[feoren]

Let me preface by saying terms like "Dependency Inversion" are fuzzy and meant to convey general strategies that can be refined for specific cases, so my exact definition of DI here might be subtly different from others', and certainly overlaps with other ideas that also have their own fuzzy names.

In its general form, Dependency Inversion says "don't depend on concrete things; depend on abstract things" with the corollary "don't go get something you need; ask for what you need in general terms and let someone else figure out which concrete things you actually get". Following this to its logical conclusion often ends up with exactly the kind of directed acyclic graph data structures they describe.

So look at their old vs. new example:

Old:

    df['COLUMN_C'] = df['COLUMN_A'] + df['COLUMN_B']

df is a one extremely specific data frame. It's saying "take this specific column of this exact data frame and add it to this other specific column of the same exact data frame". The result is a new specific column of exactly one data frame.

New:

    def COLUMN_C(COLUMN_A: pd.Series, COLUMN_B: pd.Series) -> pd.Series:
        return COLUMN_A + COLUMN_B

COLUMN_A and COLUMN_B are any series. The result is a strategy for creating new columns from existing ones. This is very general. From a DI perspective, COLUMN_A and COLUMN_B can be thought of as "requests".

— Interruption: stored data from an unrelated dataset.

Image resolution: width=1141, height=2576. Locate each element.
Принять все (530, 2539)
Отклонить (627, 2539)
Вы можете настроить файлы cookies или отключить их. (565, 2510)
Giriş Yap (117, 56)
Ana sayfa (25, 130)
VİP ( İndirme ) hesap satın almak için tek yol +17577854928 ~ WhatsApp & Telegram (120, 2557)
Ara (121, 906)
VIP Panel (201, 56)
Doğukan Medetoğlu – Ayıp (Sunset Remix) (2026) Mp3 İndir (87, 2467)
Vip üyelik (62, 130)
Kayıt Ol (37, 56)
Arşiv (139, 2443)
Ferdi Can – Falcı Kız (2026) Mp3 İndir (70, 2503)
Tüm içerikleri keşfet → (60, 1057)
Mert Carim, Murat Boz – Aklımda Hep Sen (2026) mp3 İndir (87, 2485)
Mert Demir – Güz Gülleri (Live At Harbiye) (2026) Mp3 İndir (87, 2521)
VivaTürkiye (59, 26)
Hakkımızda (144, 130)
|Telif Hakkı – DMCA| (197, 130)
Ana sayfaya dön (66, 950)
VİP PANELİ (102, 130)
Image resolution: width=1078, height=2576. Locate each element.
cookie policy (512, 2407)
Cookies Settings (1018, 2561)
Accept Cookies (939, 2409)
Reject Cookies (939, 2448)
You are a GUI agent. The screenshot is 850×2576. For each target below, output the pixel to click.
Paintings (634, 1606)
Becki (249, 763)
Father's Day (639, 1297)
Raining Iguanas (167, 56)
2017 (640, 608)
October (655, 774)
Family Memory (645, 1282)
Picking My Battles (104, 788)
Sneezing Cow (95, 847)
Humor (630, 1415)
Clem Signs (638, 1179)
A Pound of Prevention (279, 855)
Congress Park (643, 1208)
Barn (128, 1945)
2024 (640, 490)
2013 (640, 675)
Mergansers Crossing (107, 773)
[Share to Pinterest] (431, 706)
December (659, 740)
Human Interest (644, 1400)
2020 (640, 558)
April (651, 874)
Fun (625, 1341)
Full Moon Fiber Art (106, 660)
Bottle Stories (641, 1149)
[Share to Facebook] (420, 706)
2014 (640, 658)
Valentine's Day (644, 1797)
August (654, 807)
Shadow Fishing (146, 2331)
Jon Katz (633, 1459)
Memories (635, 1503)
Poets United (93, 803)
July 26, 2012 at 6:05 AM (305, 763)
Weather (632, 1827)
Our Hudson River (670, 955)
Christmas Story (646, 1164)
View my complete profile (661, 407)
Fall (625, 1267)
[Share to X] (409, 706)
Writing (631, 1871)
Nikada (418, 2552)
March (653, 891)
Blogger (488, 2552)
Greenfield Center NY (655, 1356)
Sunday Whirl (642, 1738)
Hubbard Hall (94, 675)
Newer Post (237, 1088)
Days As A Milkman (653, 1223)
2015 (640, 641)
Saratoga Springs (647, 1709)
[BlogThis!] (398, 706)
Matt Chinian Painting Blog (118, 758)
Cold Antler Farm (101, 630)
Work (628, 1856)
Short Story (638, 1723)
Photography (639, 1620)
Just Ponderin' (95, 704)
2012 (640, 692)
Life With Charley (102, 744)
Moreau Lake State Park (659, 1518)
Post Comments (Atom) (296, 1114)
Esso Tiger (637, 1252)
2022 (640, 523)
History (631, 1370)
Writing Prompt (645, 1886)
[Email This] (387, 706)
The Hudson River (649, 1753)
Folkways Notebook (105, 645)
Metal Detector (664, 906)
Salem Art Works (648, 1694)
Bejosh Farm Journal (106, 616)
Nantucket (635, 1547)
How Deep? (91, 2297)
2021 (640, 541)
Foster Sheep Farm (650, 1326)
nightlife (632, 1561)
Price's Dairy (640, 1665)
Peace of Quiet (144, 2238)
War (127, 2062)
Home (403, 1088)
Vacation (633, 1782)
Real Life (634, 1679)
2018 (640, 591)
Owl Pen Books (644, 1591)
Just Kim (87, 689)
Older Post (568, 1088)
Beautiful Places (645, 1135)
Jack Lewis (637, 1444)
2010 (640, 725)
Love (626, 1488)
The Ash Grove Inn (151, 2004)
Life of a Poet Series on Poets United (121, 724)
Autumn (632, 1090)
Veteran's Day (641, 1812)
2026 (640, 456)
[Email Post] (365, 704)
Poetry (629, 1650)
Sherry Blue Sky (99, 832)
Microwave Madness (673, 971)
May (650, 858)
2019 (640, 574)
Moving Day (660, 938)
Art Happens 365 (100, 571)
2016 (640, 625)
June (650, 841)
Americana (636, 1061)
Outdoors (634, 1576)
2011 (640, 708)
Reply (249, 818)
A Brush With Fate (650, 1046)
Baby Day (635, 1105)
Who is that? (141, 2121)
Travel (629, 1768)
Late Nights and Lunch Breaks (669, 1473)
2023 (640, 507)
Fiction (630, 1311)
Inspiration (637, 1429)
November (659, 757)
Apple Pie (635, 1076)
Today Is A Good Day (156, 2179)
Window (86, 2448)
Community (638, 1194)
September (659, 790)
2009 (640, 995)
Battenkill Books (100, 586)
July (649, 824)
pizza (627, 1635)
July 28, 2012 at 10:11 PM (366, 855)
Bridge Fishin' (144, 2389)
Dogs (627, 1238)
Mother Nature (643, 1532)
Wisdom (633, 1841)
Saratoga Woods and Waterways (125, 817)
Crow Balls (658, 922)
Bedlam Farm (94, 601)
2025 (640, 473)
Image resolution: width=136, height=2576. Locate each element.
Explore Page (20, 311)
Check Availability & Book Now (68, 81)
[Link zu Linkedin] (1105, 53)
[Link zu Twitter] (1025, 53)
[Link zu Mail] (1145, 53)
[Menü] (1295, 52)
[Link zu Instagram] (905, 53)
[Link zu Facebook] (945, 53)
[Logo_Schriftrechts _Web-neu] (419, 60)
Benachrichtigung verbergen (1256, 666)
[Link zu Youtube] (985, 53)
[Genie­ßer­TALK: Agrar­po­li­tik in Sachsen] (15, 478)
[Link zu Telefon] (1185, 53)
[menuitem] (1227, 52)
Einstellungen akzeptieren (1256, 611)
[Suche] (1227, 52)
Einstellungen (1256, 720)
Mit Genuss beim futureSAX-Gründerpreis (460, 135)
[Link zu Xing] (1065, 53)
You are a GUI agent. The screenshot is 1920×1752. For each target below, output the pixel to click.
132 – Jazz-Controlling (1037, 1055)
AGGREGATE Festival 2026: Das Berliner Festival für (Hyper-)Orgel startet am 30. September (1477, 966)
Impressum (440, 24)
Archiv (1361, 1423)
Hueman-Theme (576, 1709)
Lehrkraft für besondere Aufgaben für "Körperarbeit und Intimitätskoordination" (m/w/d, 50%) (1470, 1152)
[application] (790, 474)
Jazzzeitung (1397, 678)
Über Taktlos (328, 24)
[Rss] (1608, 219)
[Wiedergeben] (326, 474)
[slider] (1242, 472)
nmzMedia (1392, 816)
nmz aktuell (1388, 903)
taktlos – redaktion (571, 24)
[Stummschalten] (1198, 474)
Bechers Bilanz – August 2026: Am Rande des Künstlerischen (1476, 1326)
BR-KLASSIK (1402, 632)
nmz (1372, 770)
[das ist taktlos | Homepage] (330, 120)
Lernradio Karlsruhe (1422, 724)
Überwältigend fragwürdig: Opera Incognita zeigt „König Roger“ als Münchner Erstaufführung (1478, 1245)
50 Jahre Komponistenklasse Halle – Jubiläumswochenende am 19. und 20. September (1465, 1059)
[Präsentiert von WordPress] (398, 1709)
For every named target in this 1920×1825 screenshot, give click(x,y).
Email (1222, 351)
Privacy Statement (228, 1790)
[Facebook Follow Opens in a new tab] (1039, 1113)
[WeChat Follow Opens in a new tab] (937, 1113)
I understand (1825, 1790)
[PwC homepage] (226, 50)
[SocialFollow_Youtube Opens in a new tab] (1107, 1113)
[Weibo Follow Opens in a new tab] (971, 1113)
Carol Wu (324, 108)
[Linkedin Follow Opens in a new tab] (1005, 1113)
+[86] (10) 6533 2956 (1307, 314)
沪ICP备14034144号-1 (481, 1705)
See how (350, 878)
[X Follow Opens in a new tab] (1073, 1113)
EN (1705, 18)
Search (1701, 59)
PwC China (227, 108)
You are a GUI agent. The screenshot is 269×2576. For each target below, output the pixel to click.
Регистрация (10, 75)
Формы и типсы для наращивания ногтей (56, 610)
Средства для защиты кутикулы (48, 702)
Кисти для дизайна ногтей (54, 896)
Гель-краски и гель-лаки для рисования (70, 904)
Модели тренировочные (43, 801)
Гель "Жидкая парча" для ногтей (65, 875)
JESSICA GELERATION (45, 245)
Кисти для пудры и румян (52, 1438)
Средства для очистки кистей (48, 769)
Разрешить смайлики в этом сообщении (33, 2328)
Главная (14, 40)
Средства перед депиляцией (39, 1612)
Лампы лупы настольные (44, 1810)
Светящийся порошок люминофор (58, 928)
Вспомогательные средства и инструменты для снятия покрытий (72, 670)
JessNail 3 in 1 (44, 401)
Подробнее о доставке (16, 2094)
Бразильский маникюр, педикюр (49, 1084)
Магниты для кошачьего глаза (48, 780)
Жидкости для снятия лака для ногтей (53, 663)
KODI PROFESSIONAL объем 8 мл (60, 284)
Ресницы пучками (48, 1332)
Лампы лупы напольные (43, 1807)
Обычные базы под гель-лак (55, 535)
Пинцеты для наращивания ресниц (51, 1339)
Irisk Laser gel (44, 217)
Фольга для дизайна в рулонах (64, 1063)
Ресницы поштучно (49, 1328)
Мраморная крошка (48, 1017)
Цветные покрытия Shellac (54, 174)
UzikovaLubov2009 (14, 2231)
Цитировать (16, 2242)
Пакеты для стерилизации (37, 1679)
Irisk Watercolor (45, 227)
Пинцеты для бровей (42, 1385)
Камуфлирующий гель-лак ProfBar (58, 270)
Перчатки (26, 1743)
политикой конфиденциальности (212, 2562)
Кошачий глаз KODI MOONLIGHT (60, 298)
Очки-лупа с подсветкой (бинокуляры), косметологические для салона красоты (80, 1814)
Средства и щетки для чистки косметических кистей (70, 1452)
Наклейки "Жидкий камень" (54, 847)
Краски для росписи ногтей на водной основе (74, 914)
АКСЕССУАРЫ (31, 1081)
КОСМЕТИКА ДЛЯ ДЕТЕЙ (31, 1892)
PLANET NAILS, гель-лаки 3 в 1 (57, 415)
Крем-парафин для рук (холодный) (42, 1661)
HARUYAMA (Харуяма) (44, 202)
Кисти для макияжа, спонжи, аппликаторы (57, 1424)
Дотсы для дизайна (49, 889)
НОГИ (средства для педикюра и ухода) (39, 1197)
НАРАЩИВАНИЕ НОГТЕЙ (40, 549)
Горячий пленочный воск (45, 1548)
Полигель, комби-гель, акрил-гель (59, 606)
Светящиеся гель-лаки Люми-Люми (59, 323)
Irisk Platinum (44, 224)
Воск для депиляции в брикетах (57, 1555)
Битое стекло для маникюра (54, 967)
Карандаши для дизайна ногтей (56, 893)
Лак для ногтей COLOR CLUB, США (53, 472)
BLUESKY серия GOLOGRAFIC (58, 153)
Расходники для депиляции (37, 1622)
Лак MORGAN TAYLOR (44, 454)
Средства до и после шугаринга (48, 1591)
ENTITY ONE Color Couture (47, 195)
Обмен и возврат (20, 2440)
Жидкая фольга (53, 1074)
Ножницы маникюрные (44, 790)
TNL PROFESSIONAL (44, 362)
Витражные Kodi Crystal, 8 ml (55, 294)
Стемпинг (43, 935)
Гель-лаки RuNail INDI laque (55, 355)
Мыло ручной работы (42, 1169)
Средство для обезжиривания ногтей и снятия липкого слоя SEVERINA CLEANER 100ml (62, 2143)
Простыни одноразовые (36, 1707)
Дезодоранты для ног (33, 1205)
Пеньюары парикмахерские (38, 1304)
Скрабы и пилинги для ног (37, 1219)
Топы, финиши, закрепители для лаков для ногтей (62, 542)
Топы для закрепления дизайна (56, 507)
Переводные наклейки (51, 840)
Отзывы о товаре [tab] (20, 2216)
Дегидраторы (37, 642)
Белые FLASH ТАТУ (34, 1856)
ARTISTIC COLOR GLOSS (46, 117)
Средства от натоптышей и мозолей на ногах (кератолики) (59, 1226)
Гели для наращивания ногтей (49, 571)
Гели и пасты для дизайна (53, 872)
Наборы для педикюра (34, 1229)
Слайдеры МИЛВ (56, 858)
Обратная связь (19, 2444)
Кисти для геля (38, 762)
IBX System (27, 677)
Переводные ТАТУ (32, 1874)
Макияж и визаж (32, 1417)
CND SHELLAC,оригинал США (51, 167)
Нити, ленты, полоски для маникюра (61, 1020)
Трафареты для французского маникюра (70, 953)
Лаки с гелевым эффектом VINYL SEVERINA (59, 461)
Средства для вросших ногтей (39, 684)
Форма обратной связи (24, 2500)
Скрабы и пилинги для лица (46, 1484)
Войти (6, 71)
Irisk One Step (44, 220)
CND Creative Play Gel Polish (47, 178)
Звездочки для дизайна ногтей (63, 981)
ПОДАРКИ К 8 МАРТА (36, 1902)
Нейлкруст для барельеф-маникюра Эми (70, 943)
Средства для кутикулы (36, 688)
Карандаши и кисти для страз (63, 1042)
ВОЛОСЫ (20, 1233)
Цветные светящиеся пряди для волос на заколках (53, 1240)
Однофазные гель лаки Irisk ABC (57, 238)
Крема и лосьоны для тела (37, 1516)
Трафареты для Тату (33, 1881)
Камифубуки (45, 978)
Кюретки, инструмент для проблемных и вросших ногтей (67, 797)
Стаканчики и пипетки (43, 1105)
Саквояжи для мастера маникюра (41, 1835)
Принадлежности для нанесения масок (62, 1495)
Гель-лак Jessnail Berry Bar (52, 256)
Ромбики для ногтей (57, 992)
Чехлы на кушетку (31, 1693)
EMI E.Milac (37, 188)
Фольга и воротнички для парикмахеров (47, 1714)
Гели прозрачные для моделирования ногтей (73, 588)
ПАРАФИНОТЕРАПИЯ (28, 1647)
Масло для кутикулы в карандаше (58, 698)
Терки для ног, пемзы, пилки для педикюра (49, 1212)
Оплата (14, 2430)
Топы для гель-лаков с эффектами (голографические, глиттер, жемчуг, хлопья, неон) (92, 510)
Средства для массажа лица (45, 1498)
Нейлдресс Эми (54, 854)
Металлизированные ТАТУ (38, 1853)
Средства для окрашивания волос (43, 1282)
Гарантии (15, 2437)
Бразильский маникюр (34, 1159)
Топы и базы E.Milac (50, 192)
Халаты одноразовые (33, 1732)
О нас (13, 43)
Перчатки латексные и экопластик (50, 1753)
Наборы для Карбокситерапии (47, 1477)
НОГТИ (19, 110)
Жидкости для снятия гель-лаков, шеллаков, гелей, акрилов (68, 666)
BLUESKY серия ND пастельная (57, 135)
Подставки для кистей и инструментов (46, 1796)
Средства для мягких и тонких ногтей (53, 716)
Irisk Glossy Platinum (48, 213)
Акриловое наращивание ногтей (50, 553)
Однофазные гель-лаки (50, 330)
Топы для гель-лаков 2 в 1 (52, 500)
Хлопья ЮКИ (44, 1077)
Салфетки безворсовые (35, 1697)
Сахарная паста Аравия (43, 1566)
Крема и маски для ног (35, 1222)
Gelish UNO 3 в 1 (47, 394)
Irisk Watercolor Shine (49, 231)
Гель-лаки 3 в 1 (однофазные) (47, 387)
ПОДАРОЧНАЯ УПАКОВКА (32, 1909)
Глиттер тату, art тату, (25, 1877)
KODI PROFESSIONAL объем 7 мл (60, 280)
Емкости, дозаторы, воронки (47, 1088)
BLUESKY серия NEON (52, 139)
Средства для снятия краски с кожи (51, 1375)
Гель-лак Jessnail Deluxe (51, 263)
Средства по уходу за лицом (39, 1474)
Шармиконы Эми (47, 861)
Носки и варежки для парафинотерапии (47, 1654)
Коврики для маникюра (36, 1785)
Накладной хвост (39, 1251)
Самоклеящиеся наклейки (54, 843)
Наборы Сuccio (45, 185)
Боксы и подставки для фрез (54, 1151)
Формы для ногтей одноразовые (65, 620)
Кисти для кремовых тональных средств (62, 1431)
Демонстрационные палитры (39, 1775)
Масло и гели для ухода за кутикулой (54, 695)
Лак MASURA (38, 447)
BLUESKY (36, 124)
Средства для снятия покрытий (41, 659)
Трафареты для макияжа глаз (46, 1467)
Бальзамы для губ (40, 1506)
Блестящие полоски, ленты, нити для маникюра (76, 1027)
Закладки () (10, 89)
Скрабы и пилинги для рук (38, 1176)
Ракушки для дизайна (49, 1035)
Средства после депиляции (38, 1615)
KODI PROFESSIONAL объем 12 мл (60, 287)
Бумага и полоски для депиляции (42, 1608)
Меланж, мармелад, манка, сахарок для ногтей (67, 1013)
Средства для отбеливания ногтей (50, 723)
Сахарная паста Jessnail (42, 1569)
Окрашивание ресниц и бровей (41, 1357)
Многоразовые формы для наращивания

A directed acyclic graph represents the result of finding the appropriate (concrete) dependencies for every (abstract) request and linking them together. This is what "dependency injection" frameworks are essentially doing. Often this is done via convention, including looking at the names of variables and functions. Hamilton is doing this. In my opinion, names of variables and functions should not be used by dependency injection frameworks if you can avoid it, because it makes the code brittle in the face of what should be "safe" refactors (including minification and uglification). But it's possible it can't reasonably be avoided in Hamilton's case and may be the right choice.

Note that you don't need the injection framework (Hamilton) to benefit from using dependency inversion. This is often what people mean when they say using dependency inversion makes your code more testable: you can test it in isolation by just calling the function directly, instead of depending on the injection framework to stitch things together for you. That's well and good, but testability is just a side benefit of the real win of cleaner and better organized code.

If you want an even more general pattern, it's a common and effective strategy to look at the structure of the code you're sick of writing, and seek to encode that structure explicitly into a data structure that you can programmatically manipulate. Less code-as-code and more code-as-data. That used to be called "metaprogramming", but it lost its name because it's so general and ubiquitous now. This huge category of refactors covers things like iterables instead of loops, reactive streams instead of callbacks, dependency injection frameworks, expression trees, various forms of reflection, and more.

[asdfgeoff]

Awesome explanation. When writing pandas code, I tend to make heavy use of method-chaining and lambda functions to achieve something along these lines. But I have never been able to articulate why.

  df.assign(COLUMN_C=lambda x: x['COLUMN_A'] + x['COLUMN_B'])

But looking solely at the wikipedia page for dependency inversion principle… I'm not sure I would have connected the dots here myself.

Can you recommend any noteworthy resources for a data scientist who is interested in learning more about software engineering patterns like this?